In growing up with my twelve cousins who were the fruit of these four siblings, every Sunday was like a family reunion at our little E.U.B. Church which was located at the corner directly across the road from the family homestead where all of the siblings were born.  After Sunday school and Worship, the twelve of us cousins would run across the street to hang out at our grandparents’ home.  In recent days, we exchanged many special memories of growing up together, sharing stories of faith and family that are a part of our spiritual heritage.  I shared at my uncle’s funeral that the twelve of us cousins seem to bare a significant numerical correlation to the twelve tribes of Israel who gathered in the wilderness to hear God’s Words of instruction through Moses, in the Shema, again from the sixth chapter of Deuteronomy:

Hear, O Israel: The Lord our God, the Lord is one. Love the Lord your God with all your heart and with all your soul and with all your strength. These commandments that I give you today are to be on your hearts. Impress them on your children.
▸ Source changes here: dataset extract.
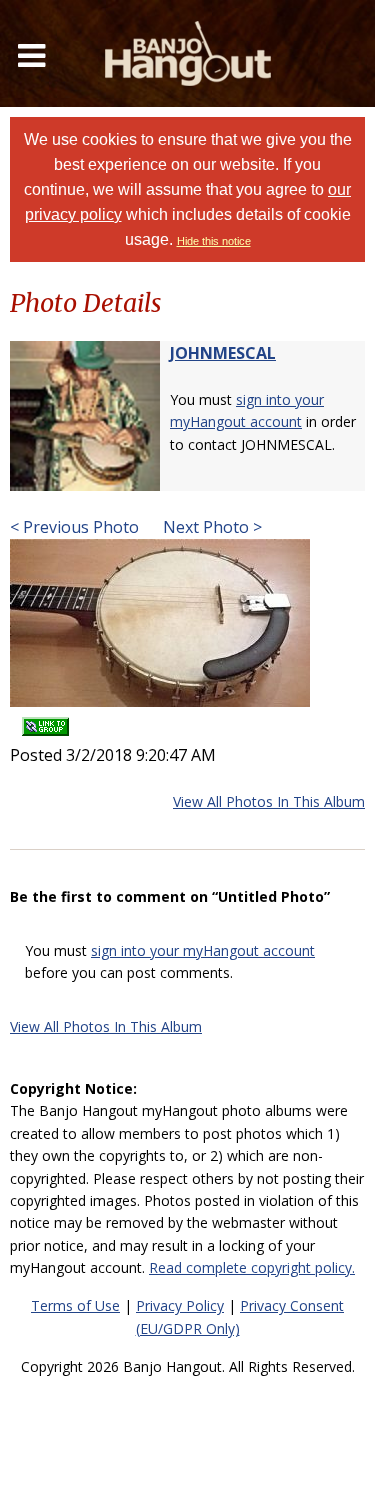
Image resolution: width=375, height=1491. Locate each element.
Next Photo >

Talk about them when you sit at home and when you walk along the road, when you lie down and when you get up. Tie them as symbols on your hands and bind them on your foreheads. Write them on the doorframes of your houses and on your gates.
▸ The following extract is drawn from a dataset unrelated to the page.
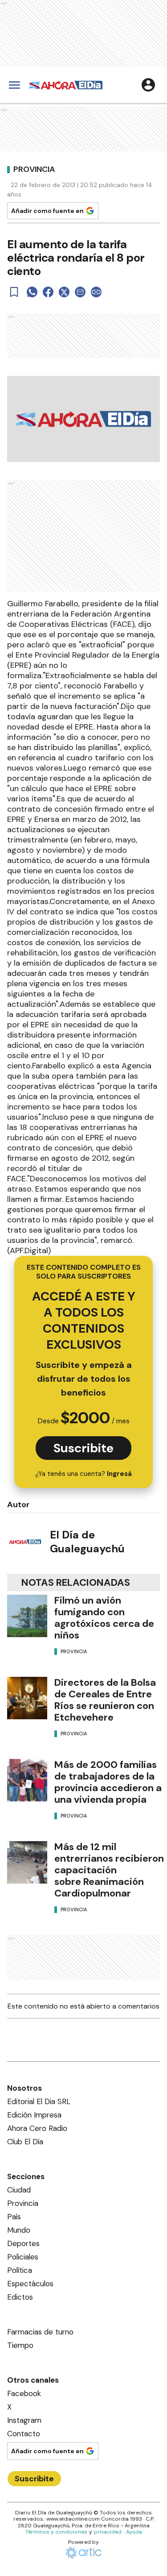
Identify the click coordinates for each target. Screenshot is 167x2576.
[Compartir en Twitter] (64, 292)
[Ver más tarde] (14, 292)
I praise God that I have such a rich spiritual inheritance coming from my E.U.B. roots of strong biblical authority and faith in Jesus Christ as my Lord and Savior.  In the E.U.B. Church there was particular emphasis laid on prayer and a life of devotion to Christ.  As my brothers and sisters in the Methodist Church were studying John Wesley in their confirmation classes, my cousins and I were learning about the lives of Jacob Albright, Phillip William Otterbein, and Martin Boehm.  As the diminishing generations go on to be with the Lord, may our rich spiritual heritage birthed in the Evangelical United Brethren Church not be lost, […so that you, your children and their children after them may fear the Lord your God as long as you live by keeping all his decrees and commands that I give you].

Thank you Bishop Job for your impact upon the world, for the lives you led to Christ, and for the spiritual legacy you leave us through your many written works.  Well done, good and faithful servant.